• **Activity**: The expected output is a verbatim reprint of the lines from the beginning of the data that follows through the line that contains "Open the 11-2025 payment record date".

• **Excerpted records**:
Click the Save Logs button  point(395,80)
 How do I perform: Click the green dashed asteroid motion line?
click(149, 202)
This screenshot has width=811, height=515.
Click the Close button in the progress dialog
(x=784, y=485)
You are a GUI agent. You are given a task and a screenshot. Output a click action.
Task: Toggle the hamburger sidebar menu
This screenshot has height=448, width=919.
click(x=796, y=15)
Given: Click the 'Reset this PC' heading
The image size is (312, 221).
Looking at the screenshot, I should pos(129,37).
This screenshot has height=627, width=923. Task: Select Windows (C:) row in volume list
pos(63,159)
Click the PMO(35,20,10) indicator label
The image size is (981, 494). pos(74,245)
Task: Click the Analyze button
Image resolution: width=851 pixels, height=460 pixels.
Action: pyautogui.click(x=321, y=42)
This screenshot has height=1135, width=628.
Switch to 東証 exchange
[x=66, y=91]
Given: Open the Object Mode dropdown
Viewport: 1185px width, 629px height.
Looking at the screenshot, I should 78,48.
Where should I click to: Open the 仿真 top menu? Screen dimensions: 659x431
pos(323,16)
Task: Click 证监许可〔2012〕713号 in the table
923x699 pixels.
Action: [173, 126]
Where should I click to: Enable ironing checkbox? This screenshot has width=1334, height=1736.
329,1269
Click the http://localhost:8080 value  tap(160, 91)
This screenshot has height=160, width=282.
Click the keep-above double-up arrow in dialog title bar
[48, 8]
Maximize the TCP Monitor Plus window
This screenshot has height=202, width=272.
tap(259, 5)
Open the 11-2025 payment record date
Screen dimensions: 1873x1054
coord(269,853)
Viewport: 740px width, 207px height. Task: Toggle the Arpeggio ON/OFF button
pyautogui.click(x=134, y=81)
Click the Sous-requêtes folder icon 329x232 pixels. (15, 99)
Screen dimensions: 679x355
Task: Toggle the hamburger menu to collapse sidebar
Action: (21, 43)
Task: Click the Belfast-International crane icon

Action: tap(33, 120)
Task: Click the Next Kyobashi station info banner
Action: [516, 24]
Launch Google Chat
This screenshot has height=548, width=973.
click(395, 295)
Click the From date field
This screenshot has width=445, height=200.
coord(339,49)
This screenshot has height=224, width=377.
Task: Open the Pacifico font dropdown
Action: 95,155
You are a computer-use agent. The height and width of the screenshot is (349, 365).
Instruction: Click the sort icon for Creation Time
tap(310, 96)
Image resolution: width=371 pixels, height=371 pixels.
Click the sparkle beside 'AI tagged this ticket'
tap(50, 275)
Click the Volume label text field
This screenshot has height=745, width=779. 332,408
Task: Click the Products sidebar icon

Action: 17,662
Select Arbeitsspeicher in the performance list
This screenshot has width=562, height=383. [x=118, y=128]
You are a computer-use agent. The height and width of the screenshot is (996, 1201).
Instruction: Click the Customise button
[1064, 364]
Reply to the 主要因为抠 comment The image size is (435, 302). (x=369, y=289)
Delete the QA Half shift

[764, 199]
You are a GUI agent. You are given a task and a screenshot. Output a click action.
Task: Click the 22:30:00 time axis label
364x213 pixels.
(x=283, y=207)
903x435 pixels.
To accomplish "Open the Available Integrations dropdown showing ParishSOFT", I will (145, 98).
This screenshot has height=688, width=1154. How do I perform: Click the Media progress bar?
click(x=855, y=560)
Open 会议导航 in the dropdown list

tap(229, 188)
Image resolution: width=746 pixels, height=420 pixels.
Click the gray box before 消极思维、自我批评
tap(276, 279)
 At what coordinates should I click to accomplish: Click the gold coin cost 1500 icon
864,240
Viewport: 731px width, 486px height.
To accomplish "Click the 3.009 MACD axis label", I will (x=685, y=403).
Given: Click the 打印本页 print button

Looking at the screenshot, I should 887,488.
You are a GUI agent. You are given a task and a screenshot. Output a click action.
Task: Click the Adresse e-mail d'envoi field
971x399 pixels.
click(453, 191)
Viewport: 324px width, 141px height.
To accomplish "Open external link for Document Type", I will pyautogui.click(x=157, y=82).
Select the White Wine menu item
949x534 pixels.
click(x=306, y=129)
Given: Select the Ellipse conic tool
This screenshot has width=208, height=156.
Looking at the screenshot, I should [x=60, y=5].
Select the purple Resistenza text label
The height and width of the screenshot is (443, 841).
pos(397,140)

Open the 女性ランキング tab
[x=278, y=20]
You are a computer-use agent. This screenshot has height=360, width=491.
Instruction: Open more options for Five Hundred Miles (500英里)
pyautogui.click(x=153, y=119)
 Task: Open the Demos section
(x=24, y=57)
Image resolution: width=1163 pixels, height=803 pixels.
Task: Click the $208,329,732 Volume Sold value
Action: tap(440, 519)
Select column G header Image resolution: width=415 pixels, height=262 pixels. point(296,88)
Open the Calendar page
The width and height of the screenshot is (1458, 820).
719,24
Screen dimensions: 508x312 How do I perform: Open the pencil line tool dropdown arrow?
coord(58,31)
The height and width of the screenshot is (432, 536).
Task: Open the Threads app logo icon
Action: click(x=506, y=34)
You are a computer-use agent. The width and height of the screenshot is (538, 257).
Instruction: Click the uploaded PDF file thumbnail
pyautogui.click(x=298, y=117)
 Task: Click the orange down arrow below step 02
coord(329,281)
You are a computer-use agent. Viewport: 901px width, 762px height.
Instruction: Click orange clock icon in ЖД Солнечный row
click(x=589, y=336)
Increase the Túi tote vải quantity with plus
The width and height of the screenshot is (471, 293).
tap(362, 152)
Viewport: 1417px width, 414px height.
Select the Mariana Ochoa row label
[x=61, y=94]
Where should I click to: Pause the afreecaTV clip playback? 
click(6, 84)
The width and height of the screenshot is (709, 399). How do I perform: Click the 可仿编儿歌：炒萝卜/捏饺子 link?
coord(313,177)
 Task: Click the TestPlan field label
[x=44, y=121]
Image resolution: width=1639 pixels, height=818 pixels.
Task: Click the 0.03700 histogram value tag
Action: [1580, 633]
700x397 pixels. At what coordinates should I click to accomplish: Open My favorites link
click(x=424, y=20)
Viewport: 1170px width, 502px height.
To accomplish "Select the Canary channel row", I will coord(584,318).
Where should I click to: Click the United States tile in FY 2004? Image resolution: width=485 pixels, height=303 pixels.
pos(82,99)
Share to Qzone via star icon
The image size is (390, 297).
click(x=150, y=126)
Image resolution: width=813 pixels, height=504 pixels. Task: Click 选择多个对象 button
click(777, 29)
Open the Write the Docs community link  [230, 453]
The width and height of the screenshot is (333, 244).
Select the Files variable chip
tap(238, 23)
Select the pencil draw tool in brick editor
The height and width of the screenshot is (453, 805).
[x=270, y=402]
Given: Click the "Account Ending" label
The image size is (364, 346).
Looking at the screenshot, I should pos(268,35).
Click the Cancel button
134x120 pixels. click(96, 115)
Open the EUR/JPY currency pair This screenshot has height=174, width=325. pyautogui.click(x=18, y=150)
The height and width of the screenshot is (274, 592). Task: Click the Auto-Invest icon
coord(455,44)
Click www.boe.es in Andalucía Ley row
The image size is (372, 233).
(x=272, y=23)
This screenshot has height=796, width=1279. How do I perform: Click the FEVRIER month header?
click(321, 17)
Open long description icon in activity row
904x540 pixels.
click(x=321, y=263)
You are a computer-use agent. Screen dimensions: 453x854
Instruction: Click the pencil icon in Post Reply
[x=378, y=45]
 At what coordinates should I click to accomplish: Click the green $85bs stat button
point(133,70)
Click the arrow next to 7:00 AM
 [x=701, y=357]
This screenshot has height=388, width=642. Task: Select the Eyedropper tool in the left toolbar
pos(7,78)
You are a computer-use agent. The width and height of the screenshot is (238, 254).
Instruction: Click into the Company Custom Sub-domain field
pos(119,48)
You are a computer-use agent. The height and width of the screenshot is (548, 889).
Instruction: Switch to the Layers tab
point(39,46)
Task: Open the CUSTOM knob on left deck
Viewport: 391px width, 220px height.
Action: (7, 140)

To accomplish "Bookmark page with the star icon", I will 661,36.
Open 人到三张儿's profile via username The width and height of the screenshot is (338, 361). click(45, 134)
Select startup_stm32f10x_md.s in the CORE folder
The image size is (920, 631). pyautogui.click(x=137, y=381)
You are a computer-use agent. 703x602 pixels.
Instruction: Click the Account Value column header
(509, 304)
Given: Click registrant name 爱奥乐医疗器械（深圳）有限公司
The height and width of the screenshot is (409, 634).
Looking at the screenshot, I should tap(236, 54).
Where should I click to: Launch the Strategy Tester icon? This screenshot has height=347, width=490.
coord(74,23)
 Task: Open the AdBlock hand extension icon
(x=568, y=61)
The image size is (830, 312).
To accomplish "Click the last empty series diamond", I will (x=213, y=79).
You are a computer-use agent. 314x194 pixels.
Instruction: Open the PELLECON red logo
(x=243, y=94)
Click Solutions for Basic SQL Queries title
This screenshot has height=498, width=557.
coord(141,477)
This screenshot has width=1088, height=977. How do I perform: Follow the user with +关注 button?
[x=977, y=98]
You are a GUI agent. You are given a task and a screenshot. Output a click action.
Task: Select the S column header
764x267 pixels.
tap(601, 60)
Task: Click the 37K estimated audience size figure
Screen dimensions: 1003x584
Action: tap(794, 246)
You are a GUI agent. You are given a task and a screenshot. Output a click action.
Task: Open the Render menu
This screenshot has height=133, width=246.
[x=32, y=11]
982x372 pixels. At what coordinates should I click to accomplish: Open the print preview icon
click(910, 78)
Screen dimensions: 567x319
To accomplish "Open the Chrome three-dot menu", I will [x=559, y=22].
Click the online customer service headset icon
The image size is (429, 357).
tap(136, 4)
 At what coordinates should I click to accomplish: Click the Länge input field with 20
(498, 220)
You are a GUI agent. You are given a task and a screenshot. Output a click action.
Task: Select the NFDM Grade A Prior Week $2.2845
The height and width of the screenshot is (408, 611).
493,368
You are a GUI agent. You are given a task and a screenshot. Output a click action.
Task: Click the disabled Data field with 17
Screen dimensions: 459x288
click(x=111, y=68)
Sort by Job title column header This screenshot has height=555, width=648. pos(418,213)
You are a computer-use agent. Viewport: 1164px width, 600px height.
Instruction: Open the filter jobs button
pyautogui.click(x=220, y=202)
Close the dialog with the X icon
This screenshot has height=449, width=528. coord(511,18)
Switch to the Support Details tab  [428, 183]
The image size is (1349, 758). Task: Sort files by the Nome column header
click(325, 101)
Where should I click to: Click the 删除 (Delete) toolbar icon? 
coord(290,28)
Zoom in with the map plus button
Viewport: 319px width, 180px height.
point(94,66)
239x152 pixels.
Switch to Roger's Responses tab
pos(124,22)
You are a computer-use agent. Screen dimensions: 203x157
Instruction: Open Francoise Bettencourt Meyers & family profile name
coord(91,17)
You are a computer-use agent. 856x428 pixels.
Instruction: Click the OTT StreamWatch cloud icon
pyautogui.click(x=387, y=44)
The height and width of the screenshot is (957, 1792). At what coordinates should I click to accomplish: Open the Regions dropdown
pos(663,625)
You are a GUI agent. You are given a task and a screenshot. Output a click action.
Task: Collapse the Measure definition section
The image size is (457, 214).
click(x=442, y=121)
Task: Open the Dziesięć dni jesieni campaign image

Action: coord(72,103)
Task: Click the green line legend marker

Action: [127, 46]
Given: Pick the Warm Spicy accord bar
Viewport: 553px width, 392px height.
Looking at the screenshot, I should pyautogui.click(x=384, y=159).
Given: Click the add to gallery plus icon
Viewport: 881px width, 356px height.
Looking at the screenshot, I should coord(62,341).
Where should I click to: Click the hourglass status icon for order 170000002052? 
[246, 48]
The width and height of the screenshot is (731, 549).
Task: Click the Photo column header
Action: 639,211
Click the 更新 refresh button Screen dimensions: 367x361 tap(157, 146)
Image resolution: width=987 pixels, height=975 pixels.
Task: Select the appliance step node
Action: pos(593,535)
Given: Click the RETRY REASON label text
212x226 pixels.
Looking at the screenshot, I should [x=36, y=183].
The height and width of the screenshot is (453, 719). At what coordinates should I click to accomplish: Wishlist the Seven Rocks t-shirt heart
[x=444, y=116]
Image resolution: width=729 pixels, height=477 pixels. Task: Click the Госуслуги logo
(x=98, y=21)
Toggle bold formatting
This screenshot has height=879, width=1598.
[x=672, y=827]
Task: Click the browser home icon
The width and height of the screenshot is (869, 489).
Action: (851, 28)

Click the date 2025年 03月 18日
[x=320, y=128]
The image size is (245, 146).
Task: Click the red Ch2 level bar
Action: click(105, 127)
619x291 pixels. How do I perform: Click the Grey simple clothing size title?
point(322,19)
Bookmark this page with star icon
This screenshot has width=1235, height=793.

• **Written answer**:
Click the Save Logs button  point(395,80)
 How do I perform: Click the green dashed asteroid motion line?
click(149, 202)
This screenshot has width=811, height=515.
Click the Close button in the progress dialog
(x=784, y=485)
You are a GUI agent. You are given a task and a screenshot. Output a click action.
Task: Toggle the hamburger sidebar menu
This screenshot has height=448, width=919.
click(x=796, y=15)
Given: Click the 'Reset this PC' heading
The image size is (312, 221).
Looking at the screenshot, I should pos(129,37).
This screenshot has height=627, width=923. Task: Select Windows (C:) row in volume list
pos(63,159)
Click the PMO(35,20,10) indicator label
The image size is (981, 494). pos(74,245)
Task: Click the Analyze button
Image resolution: width=851 pixels, height=460 pixels.
Action: pyautogui.click(x=321, y=42)
This screenshot has height=1135, width=628.
Switch to 東証 exchange
[x=66, y=91]
Given: Open the Object Mode dropdown
Viewport: 1185px width, 629px height.
Looking at the screenshot, I should 78,48.
Where should I click to: Open the 仿真 top menu? Screen dimensions: 659x431
pos(323,16)
Task: Click 证监许可〔2012〕713号 in the table
923x699 pixels.
Action: [173, 126]
Where should I click to: Enable ironing checkbox? This screenshot has width=1334, height=1736.
329,1269
Click the http://localhost:8080 value  tap(160, 91)
This screenshot has height=160, width=282.
Click the keep-above double-up arrow in dialog title bar
[48, 8]
Maximize the TCP Monitor Plus window
This screenshot has height=202, width=272.
tap(259, 5)
Open the 11-2025 payment record date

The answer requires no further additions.